The training will be facilitated by

Lois Overbeck, Managing Editor The Letters of Samuel Beckett (CUP 2009-16) and Director of The Correspondence of Samuel Beckett Project, Emory College of Arts and Sciences.

Jennifer M. Jeffers, Professor of English, Cleveland State University. Editor:  New Interpretations of Samuel Beckett in the Twenty-First Century, Palgrave Macmillan. Former Research Assistant, The Letters of Samuel Beckett, Emory University.

in conjunction with the organisers

Dr Derval Tubridy, Department of English and Comparative Literature, Goldsmiths, University of London

Professor Shane Weller, School of European Culture and Languages, University of Kent.
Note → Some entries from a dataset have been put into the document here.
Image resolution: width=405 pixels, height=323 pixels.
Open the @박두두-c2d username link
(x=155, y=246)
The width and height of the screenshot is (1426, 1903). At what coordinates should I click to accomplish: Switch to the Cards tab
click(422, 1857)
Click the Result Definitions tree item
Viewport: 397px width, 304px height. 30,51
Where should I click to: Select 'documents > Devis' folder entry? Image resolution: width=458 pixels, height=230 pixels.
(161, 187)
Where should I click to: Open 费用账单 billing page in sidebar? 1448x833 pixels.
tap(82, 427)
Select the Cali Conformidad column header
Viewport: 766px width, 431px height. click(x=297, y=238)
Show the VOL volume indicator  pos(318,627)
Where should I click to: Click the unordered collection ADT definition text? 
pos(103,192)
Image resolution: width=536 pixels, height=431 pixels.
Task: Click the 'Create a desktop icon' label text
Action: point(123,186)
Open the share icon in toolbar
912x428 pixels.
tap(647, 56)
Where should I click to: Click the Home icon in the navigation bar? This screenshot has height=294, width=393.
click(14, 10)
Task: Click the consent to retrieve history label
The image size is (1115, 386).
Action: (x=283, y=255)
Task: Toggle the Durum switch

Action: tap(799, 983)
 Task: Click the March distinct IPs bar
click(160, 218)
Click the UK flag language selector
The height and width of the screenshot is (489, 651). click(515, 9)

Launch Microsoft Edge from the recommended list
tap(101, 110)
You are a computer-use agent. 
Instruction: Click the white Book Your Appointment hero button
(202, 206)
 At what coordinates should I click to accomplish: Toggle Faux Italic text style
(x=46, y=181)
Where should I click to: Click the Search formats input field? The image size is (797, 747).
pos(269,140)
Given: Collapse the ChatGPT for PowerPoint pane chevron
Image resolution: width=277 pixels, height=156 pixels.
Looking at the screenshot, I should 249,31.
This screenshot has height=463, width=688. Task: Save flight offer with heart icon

Topics under discussion include, but are not limited to:

·      The epistolary

·      The legacy of the archive

·      Digital correspondence

·      Privacy and copyright

·      Translation

  • The grey archive
  • Corollary correspondences
  • Visual metadata
  • Location registers
  • Ethics and the epistolary
  • Authorial intentionality
  • Literary criticism as correspondence
  • Performing letters

Proposals for 20 min papers should be sent to by 10 April 2018, and should include:

Title of the presentation

Abstract of approximately 300 words

Biographical statement of approximately 100 words

Details of audio-visual requirements

Indication of any enhanced access requirements

The presentation of a paper is not a requirement for attendance at the training. All CHASE funded and associate PhD students, Arts and Humanities PhD students at CHASE member institutions, and students and members of staff at CHASE partner institutions are welcome to participate in the training.

Date: 1 June 2018
Times: 10.00–18.00
Duration: 1 day

Location: Institute of English Studies, School of Advanced Study, University of London, Senate House, Malet St, London WC1E 7HU. Nearest underground stations Goodge Street (Northern Line) and Russell Square (Piccadilly Line).